Son Güncelleme: 30.07.2025 - 11:33
Red Sea Film Fonu, Emad Eskander'in direktörlüğünde Arap, Afrika ve Asya'da film finansmanında önemli bir rol oynuyor. Fon, geliştirme, yapım ve yapım sonrası aşamalardaki projeleri dört farklı döngüde destekliyor. Eskander, Suudi Arabistan'ın ilk uluslararası film festivali olan Kızıldeniz Uluslararası Film Festivali ile sürdürülebilir bir sinema ekosistemi kurmayı hedeflediklerini dile getirdi.

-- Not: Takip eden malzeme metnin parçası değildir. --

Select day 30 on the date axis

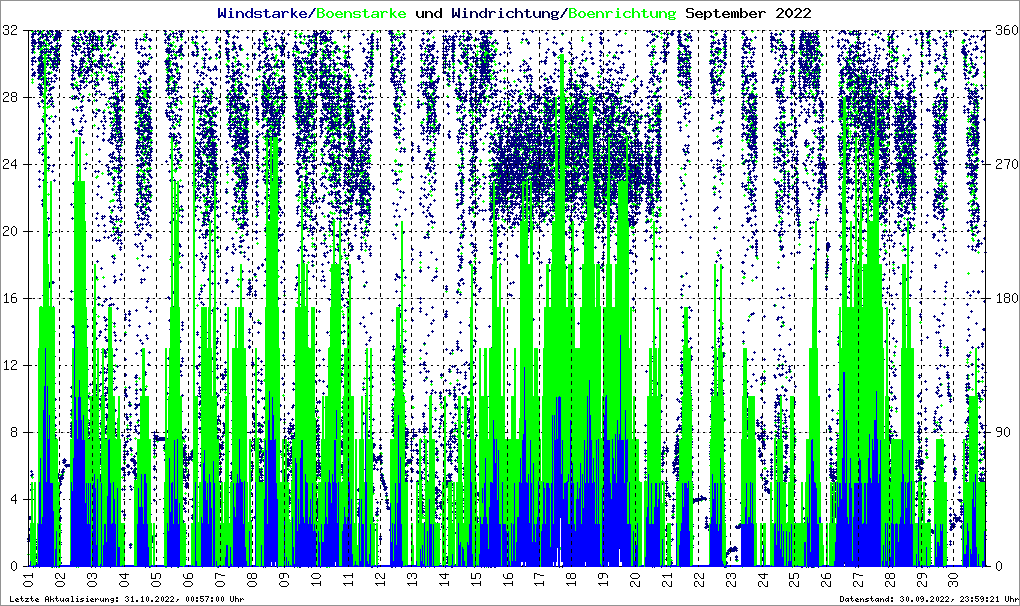pyautogui.click(x=953, y=579)
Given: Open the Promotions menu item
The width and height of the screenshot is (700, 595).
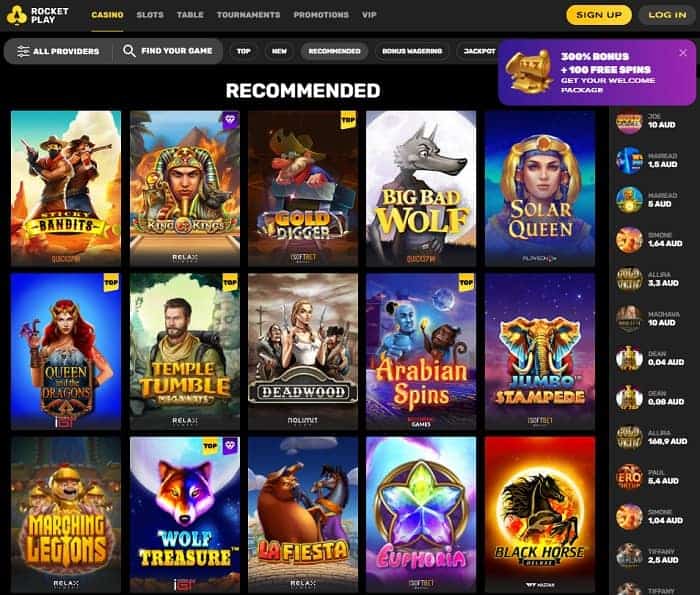Looking at the screenshot, I should click(321, 15).
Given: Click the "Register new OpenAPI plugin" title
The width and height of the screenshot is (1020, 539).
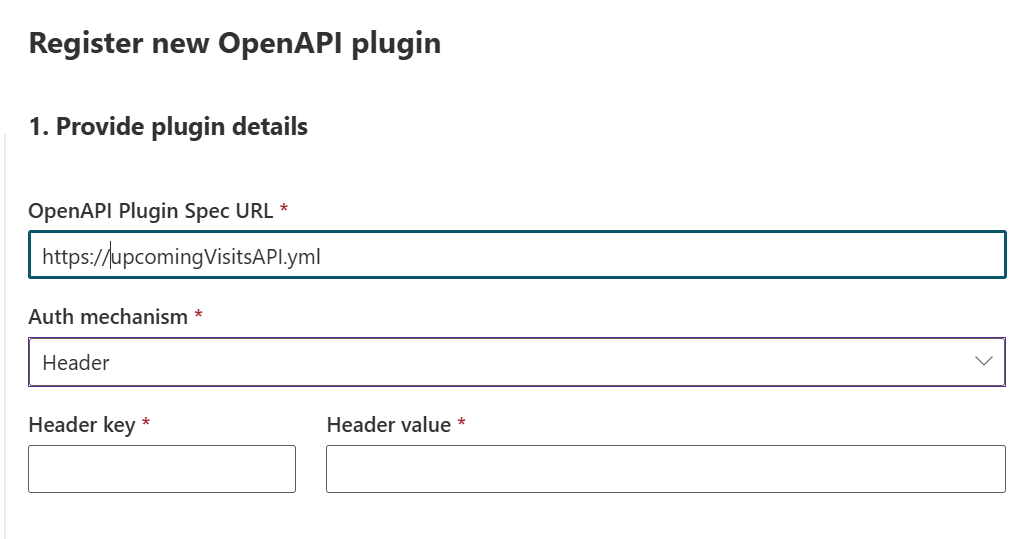Looking at the screenshot, I should pyautogui.click(x=235, y=44).
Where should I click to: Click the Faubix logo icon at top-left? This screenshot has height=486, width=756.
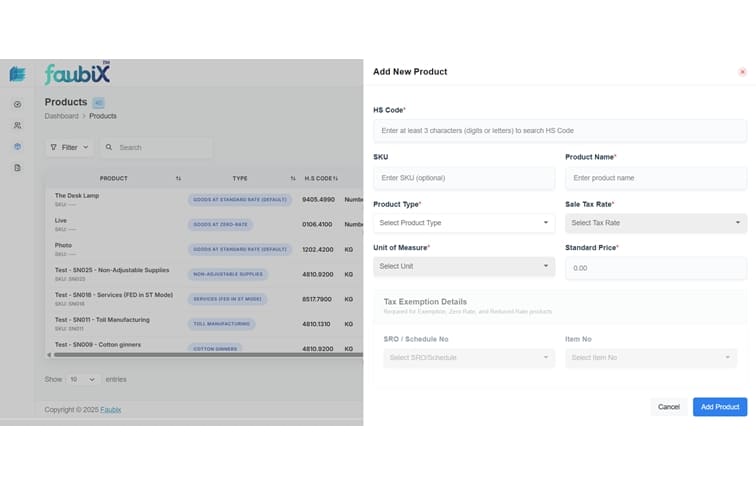(x=17, y=74)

"Umarım sürdürülebilirlik söz konusudur," diyen Eskander, festivale 2021'de başladıklarını ve kısa sürede birçok başarıya imza attıklarını ifade etti. Film yapabilmek için finansmanın kritik bir ihtiyaç olduğunu vurgulayan Eskander, "Bir şey yapmak istiyorsanız yer, ekipman kiralamanız gerekiyor. Bu konuda paraya ihtiyacınız var. Bu da fonlardan geliyor. Özellikle bağımsız sinema için bu geçerli. Çünkü büyük stüdyolar, ticari filmler için bir tür destek alırlar. Yatırımcıların gelmesini beklersiniz. Ama bağımsız sinema, bir film yapımcısı olarak ne söylemek istediğinizle ve birçok insanda neyin yankı uyandırdığıyla ilgili," şeklinde konuştu.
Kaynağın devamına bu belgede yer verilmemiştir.